The unfolding of bacterial homeostasis in the gut continues apace and with each new stone uncovered there are interesting pathways that provide avenues for exploration and explanation in the management of inflammatory bowel diseases and functional disorders.
A paper out in Science[1] has identified that the protein β-catenin has an important role to play in inflammation control (β-catenin is part of a complex of proteins that constitute adherens junctions (AJs). AJs are necessary for the creation and maintenance of epithelial cell layers by regulating cell growth and adhesion between cells) plays an important role in the management of mucosal tolerance.
β-catenin signalling promotes the induction of regulatory T (TReg) cells while suppressing T helper 1 (TH1) and TH17 cells in the gut by maintaining intestinal dendritic cells (DCs) in a tolerogenic state.
Intestinal DCs, constitutive β-catenin signalling (which was shown to be independent of commensal bacteria) is needed to maintain intestinal homeostasis and tolerance through the induction of anti-inflammatory factors and the suppression of pro-inflammatory cytokines by these cells. Therefore, β-catenin is a potential target for the treatment of inflammatory bowel disease. The DC’s which are professional information delivering cells which collect data from the intestinal lumen contents, bacteria and other microbes need Vitamin A to be able to promote Treg cells.
This study noted that in the mouse model induced with inflammation that retinoic acid – the converted part of vitamin A would induce tolerance suggesting a role for β-catenin and retinoic acid in the management of inflammation in the gut.
β-catenin in intestinal dendritic cells was required for the expression of anti-inflammatory mediators such as retinoic acid–metabolizing enzymes, interleukin-10, and transforming growth factor–β, and the stimulation of regulatory T cell induction while suppressing inflammatory effector T cells.
Comment
What natural agents are agonists to B catenin – meaning that they bind to relevant receptors to increase the availability or production of β-catenin in the gut, only really applicable where there is no condition associated with its unwanted increase such as colorectal cancer.
In the case of unwanted β-catenin you may want to explore the use of green tea extract – tea polyphenol epigallocatechin-3-gallate (EGCG).[2]

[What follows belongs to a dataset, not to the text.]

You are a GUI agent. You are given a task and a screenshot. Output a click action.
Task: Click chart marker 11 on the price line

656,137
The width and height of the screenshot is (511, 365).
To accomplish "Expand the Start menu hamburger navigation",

As yet no natural agent has been explored to see if they have a promoting effect – but this will change soon as many scientists are looking for safe strategies t o resolve functional inflammation and loss of tolerance.
References
[1] Manicassamy S, Reizis B, Ravindran R, Nakaya H, Salazar-Gonzalez RM, Wang YC, Pulendran B. Activation of beta-catenin in dendritic cells regulates immunity versus tolerance in the intestine. Science. 2010 Aug 13;329(5993):849-53 View Abstract
[2] Dashwood WM, Carter O, Al-Fageeh M, Li Q, Dashwood RH. Lysosomal trafficking of beta-catenin induced by the tea polyphenol epigallocatechin-3-gallate. Mutat Res. 2005 Dec 11;591(1-2):161-72. Epub 2005 Jul 27 View Abstract
3 Comments. Leave new
This is interesting, to me in particular as a intestinally-compromised type. Is it worth giving green tea extract a try to reduce gut-based inflammation, and if so, by what mechanism does it work?
Hi Roger.
My post was a little unclear and so I have updated the last section. Natural agonists or promoters of B-Catenin surely exist, but there are no published studies on what may be used unlike those that may inhibit B-Catenin in the case of overexpression and the resulting alteration in inflammatory balance. Here green tea has been shown to have an effect. So how do we determine if you have an over or under expression – well unless you are willingto be sacrificed and opened up and your inner epithelial tissues analysed we are currently in the realms of future therapies rather than current options.
It is possible that Tumeric will be found to have a modulating effect of B-Catenin as there are anumber of related studies on scondary immune related molecules, so this may be an option a bit later
Mike
Thanks Mike. Sacrifice sounds like an interesting treatment option, I’ll discuss it with the wife – I’m sure she’ll be positive.